Prompt A :: Transcribe the part of the Vayana Network article that begins with the words containing "Ramaswamy Iyer, the" and ends with "in the market).".
Prompt B :: Extend the article on Vayana Network's invoice-based loans for small businesses, starting after its last sentence.

Passage to read ::
☆ ☆ ☆

Need a loan against a trade invoice? Pune-based Vayana Network can ease the bottlenecks
The startup enables small and medium scale enterprises get short-term working capital loans from its lending partners.
That payment cycles for businesses in India do not work like clockwork is a well-known fact. What is also known is that delays in receiving payments hit all businesses, and small and medium enterprises are often the worst affected. This is where Pune-based Vayana Network comes in.
Ramaswamy Iyer, the founder of Vayana Network, says he wanted to help SMEs with working capital loans to tide over payment cycles, and realised the first step lay in proper documentation. “Small suppliers have to wait longer than their trade period of 30-60 days for payments,” he says. This, he says, creates cash flow mismatches and the problem that Vayana hopes to address.
Vayana as a holding was founded in 2009. By 2017, it was separated into two entities - Vayana Network and Clayfin. However, Vayana Network was incorporated in 2016. It helps small organisations manage and get their documentation in order and apply for short-term loans.
For this, it has tied up with eight banks and four non-banking finance companies and helps SMEs get competitive interest rates (eight to 13 percent as against 14-24 percent than what is available in the market).
The loan tenures, repayment history of SMEs and the profile of the companies they do business with play a factor in deciding the interest rate.
The Vayana programme
Vayana Network provides trade finance through its digital platform. Loans for businesses are typically designed to tide over payment or receivables cycles.
The loans by Vayana range from 30 days to 120 days, and amounts range from as little as Rs 2,800 to up to Rs 6 crore. It also offers businesses line of credit, which can go from Rs 6 lakh to Rs 50 crore. Individual invoices funded range from Rs 2500 to up to Rs 6 crore.
Once a company is onboarded on the platform, (usually within an hour), it can directly upload invoices, which are then approved by the buyer before being funded by Vayana's lending partner as per the terms of the financial programme.
To ensure a higher degree of authenticity, the buyer accepts the seller's invoice. A buyer then accepts the trade agreement based on a seller’s invoice, and depending on credit availability, a lender decides the loan amount, and credits a borrower’s account.
“It’s a low-risk financing system as the trust is placed on the invoices. Moreover, small suppliers do not have to worry about collaterals, high interest rates and cumbersome processes of banks,” says 50-year-old Ramaswamy.
As of June this year, Vayana had enabled over $1 billion in loan disbursals to more than 250 companies and 1,000 small enterprises.

☆ ☆ ☆

Dataset content ::
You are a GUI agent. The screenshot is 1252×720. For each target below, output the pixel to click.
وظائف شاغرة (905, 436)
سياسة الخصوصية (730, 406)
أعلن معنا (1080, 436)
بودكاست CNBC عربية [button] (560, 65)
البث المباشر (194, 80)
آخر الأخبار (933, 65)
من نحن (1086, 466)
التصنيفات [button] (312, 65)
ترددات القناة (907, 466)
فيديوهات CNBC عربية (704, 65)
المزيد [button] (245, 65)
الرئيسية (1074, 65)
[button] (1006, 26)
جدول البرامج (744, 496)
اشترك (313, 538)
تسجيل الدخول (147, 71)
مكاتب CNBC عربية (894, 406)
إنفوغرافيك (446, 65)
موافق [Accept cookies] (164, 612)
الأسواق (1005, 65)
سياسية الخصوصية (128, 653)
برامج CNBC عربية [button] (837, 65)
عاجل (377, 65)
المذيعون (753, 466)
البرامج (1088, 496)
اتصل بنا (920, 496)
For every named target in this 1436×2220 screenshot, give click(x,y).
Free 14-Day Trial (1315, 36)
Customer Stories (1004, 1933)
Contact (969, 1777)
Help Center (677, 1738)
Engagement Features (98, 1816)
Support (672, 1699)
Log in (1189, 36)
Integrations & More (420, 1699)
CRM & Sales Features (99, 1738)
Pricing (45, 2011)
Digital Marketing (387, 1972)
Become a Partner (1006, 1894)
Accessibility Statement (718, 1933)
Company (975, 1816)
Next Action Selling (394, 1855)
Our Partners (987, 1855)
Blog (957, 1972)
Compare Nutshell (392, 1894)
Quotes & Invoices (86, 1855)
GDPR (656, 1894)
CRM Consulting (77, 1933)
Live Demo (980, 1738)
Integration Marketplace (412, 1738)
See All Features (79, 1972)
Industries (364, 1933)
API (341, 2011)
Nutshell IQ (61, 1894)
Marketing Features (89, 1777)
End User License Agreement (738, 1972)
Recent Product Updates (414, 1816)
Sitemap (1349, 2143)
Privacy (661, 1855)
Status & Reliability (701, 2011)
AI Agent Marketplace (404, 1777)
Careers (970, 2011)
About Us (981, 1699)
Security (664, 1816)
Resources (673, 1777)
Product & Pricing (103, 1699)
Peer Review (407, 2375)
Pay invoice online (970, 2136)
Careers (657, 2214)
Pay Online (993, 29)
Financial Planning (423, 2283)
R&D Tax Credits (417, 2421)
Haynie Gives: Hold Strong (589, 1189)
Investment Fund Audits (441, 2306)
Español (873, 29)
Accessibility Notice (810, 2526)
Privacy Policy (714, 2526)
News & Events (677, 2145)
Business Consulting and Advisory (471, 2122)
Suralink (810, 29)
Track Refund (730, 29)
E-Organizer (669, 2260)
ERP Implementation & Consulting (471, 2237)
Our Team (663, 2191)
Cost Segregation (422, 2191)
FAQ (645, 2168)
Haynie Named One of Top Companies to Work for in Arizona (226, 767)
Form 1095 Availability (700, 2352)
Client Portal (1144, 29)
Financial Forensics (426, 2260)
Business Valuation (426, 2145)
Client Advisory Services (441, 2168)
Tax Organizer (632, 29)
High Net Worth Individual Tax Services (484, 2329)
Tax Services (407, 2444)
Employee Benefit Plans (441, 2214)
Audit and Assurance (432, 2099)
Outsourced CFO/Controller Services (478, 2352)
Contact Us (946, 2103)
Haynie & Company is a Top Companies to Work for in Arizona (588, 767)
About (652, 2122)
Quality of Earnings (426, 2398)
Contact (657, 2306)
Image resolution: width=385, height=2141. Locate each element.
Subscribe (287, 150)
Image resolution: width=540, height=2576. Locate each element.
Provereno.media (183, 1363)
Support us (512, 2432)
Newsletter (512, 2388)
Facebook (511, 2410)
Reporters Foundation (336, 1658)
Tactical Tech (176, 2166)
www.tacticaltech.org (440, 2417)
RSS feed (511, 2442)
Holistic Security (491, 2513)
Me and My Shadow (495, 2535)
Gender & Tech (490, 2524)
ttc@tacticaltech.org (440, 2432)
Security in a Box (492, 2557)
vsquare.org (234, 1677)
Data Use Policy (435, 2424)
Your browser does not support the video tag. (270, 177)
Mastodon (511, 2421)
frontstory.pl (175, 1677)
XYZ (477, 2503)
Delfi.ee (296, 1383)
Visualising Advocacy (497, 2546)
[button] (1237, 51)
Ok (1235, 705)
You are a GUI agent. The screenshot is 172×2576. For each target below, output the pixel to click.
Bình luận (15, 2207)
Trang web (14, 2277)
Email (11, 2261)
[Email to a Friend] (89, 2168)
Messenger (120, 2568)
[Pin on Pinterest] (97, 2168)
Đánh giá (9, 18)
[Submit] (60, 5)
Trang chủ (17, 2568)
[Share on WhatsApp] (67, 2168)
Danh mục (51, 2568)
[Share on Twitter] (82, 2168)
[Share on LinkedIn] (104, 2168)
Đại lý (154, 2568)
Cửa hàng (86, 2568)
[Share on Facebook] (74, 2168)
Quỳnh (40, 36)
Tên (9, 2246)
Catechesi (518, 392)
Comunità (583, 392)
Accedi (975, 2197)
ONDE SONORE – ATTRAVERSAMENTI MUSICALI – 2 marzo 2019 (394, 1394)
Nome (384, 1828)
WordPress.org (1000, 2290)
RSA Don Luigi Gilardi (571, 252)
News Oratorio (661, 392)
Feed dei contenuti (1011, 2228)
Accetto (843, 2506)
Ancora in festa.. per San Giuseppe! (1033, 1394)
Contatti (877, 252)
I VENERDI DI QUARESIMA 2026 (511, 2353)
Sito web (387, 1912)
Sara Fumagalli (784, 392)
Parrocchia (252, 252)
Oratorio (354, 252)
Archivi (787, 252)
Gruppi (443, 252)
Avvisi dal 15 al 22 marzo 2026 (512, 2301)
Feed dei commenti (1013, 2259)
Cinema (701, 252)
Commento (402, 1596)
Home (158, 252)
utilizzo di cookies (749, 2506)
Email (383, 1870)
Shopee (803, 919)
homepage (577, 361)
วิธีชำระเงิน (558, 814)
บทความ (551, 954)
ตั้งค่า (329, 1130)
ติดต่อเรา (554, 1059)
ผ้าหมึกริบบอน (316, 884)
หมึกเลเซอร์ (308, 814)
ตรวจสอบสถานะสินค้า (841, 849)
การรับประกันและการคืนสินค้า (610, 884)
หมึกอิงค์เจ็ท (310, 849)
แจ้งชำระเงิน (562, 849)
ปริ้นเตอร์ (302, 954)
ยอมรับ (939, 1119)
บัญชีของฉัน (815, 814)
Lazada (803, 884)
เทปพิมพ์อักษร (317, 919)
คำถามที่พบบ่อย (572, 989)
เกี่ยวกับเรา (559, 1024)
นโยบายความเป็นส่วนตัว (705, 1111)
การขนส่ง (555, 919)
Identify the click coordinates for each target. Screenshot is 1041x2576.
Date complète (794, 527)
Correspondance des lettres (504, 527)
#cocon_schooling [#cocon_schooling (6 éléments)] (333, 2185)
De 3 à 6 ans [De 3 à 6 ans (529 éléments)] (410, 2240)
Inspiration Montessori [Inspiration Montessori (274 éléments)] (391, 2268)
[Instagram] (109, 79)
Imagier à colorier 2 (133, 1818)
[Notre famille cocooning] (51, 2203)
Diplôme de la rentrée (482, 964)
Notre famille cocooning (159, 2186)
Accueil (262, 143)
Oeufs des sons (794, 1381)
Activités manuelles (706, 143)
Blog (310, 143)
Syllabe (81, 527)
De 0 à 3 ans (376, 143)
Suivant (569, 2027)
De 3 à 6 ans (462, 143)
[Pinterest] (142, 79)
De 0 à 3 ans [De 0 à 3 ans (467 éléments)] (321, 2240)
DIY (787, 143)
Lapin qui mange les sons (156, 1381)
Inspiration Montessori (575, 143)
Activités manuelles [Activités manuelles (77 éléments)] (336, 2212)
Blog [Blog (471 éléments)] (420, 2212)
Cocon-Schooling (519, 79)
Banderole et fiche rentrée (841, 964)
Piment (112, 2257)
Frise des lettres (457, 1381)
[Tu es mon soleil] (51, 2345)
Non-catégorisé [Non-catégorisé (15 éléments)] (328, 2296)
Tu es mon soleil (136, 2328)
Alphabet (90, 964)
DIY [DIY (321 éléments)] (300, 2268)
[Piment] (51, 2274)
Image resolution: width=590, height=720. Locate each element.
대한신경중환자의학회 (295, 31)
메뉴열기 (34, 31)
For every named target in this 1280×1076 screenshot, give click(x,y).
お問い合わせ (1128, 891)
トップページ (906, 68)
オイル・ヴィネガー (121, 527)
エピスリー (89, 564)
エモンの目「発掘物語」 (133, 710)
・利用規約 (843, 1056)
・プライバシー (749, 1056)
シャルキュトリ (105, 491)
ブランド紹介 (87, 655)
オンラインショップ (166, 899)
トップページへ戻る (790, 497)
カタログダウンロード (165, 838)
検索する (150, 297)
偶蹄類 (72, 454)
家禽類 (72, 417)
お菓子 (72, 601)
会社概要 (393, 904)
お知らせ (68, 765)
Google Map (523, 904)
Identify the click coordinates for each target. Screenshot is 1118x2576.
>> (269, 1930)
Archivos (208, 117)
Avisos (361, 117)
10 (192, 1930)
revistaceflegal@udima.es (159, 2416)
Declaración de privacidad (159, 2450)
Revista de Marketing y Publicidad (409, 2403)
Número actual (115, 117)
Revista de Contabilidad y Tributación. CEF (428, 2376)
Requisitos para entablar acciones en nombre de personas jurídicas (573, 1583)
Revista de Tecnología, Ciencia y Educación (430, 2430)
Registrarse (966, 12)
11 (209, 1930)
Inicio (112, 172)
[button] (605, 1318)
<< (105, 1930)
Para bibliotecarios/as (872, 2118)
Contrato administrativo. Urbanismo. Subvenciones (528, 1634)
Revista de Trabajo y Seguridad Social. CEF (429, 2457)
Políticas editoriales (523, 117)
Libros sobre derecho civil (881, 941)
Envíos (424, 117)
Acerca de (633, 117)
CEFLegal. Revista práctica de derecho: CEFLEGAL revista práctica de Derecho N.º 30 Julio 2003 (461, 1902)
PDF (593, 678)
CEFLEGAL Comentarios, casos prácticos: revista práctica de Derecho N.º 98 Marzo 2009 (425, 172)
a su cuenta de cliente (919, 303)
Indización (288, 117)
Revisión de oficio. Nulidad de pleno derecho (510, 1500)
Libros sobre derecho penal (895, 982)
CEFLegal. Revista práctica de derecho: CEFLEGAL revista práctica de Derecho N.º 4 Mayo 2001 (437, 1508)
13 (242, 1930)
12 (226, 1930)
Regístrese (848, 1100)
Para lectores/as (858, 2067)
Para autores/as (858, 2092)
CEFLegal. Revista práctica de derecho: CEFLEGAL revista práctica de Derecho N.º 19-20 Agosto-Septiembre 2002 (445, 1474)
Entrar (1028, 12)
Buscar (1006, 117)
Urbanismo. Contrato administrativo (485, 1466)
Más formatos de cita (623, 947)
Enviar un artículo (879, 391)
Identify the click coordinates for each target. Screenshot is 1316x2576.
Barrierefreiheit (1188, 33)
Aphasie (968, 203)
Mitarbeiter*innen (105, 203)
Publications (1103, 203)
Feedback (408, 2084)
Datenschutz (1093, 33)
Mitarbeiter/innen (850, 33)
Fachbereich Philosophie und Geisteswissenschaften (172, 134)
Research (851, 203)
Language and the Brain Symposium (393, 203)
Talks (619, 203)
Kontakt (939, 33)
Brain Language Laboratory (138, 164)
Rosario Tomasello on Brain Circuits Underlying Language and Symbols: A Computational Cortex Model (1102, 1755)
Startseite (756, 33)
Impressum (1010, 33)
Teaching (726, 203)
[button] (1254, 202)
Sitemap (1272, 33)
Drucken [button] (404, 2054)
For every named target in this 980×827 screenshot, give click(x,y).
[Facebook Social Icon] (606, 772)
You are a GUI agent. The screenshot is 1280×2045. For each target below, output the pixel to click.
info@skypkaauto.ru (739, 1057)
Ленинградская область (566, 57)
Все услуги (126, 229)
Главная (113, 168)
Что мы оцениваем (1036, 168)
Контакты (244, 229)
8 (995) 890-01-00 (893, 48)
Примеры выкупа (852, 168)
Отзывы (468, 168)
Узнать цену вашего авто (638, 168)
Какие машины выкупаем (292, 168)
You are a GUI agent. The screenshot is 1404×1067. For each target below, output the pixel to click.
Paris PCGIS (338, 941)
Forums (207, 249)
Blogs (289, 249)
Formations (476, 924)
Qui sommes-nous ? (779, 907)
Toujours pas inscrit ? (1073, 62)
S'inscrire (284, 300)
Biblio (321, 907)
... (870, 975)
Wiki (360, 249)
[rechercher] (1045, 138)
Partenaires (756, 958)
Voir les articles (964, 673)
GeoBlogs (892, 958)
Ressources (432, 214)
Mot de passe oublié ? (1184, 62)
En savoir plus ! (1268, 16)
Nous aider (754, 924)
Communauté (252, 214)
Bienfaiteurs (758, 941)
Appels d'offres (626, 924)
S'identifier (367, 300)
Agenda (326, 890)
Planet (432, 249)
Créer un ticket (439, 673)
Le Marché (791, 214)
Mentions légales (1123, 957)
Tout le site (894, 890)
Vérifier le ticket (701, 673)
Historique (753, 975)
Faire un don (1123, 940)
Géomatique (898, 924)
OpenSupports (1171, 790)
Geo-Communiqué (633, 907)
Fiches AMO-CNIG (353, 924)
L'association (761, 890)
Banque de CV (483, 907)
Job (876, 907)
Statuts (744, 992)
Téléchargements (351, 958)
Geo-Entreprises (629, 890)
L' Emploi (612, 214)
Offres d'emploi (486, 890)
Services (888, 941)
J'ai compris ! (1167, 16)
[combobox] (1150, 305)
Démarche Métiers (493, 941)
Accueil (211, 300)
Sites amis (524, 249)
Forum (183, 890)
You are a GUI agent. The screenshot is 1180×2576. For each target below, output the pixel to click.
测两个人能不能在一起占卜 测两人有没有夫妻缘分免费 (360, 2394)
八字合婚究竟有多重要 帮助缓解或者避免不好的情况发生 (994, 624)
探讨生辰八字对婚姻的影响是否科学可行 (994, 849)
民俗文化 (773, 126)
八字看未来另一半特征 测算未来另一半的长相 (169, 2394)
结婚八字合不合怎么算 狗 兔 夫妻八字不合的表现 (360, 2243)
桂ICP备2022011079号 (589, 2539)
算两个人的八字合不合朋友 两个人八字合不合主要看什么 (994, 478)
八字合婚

☆ ☆ ☆

Exercise response A ::
Ramaswamy Iyer, the founder of Vayana Network, says he wanted to help SMEs with working capital loans to tide over payment cycles, and realised the first step lay in proper documentation. “Small suppliers have to wait longer than their trade period of 30-60 days for payments,” he says. This, he says, creates cash flow mismatches and the problem that Vayana hopes to address.
Vayana as a holding was founded in 2009. By 2017, it was separated into two entities - Vayana Network and Clayfin. However, Vayana Network was incorporated in 2016. It helps small organisations manage and get their documentation in order and apply for short-term loans.
For this, it has tied up with eight banks and four non-banking finance companies and helps SMEs get competitive interest rates (eight to 13 percent as against 14-24 percent than what is available in the market).

Exercise response B ::
Challenges
Ramaswamy, who had previously founded banking software solutions company CashTech in 1994 says the biggest challenge was “to make people understand that Vayana was not a physical system, and it took four to five years to gain people’s trust.”
“Once we enter into supply chain financing, we continue to work with businesses over years. This builds a trust,” he says. This, the founder claims, has resulted in 95 percent customer retention.
Explaining the business model, Ramaswamy says Vayana charges the financial institution offering the loan a service charge, but did not disclose the amount or percentage.
Investors
Vayana Network was formed in 2017 as a subsidiary of parent company Vayana. It raised Rs 26 crore from IDG Ventures India and Jungle Ventures in a Series A round. Mukesh Ambani’s Reliance Industrial Investments and Holdings had also invested in the original parent company, before the split.
Competition
While Vayana arranges loans for SMEs, there are several NBFCs that lend directly to companies such as Capital Float, which provides short-term working capital loans to SMEs to purchase inventory, service new orders, or optimise cash cycles.
On the other hand, NBFC LendingKart provides loans to SMEs based on current cash flow and business growth.
From a current valuation of $1.2 billion, the Indian fintech market is expected to reach $2.4 billion by 2020, according to a recent Nasscom report.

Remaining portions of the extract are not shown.